Est-ce parce que les artistes sonores sont plus connectés au monde des arts plastiques ?
Exactement. Leur superstructure est le monde des arts, qui est en général opposé à celui de la musique.
Est-ce aussi le cas pour les artistes sonores qui utilisent beaucoup les moyens électroniques et numériques ?
Parfois. Mais, parce que je suis américain, je pense que ma façon d’envisager les artistes sonores est plus œcuménique. Je ne sais pas où situer beaucoup des gens qui se décrivent comme artistes sonores, mais qui font aussi de la musique ou vice versa. Cela n’a pour moi peu d’importance, mais je le mentionne ici pour illustrer notre goût pour les zones grises dans KONTRAKLANG.
2. La Participation du public
Il me semble que pour beaucoup d’artistes qui s’intéressent à la matière sonore, il y a une nécessité d’éviter l’univers ultra spécialisé des musiciens, garantie d’excellence mais source de grandes limitations. Mais il y a aussi la question du public. Très souvent il est composé des artistes, des musiciens eux-mêmes et de leur entourage. J’ai l’impression qu’il y a aujourd’hui une grande demande de participation active de la part du public, pas seulement d’être dans des situations d’avoir à écouter ou à contempler quelque chose. Est-ce le cas ?
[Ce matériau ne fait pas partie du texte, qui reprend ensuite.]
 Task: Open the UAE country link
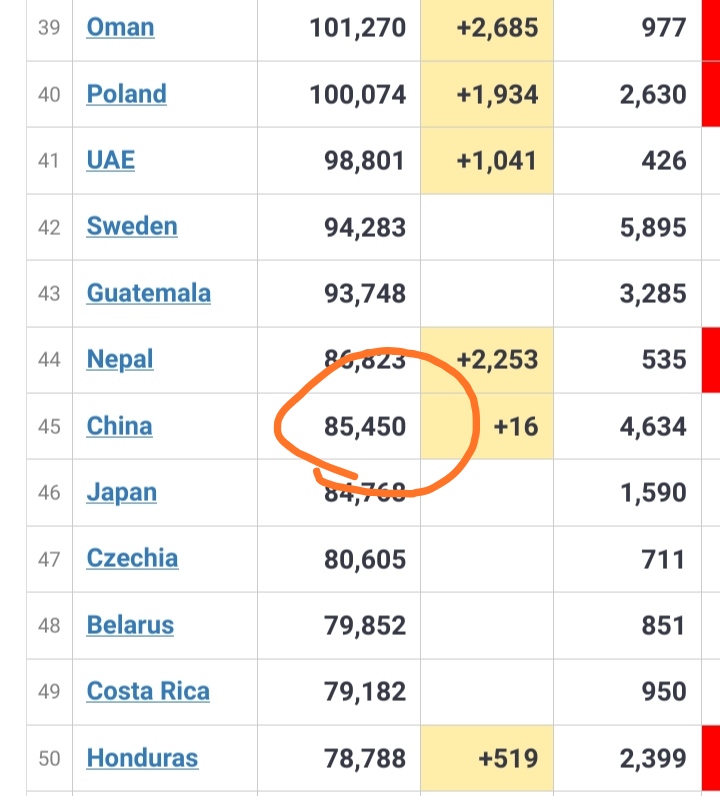click(x=111, y=160)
L’écoute et la contemplation ne sont-elles pas actives ? Même dans le cas des concerts les plus formels, le public est physiquement actif avec la musique, je ne crois pas vraiment au concept de participation en tant que catégorie séparée d’activité. Tout ce que je fais en tant que musicien est de nature assez collaborative. Je ne fais presque jamais quelque chose par moi-même, que ce soit des pièces écrites pour d’autres personnes ou pour moi-même, ou d’improvisations ou même quand il s’agit de quelque chose où je suis ostensiblement « seul ». C’est toujours clairement dans des perspectives d’un partage avec d’autres. Et j’inclus dans cela bien sûr aussi la notion d’écoute, même si les personnes qui écoutent ne votent pas quelle pièce je dois jouer ensuite, ou même si elles ne participent pas à la production de mes sons avec des smartphones ou par d’autres moyens. L’imagination est par essence interactive et pour moi cela suffit amplement. Je ne passe pas vraiment beaucoup de temps sur la participation sociale explicite qu’on trouve dans une forme exagérée dans la musique pop ou dans la publicité, ou même dans les contextes organisés aujourd’hui dans les musées. Je suis très sceptique en fait. Est que tu connais un architecte et penseur qui s’appelle Markus Miessen ?
Non.
Il a écrit un livre, The Nightmare of Participation[1] [Le cauchemar de la participation], dans lequel il démonte toute l’idée et critique les attitudes cyniques qui se cachent derrière. Il faut « laisser le peuple décider par lui-même ».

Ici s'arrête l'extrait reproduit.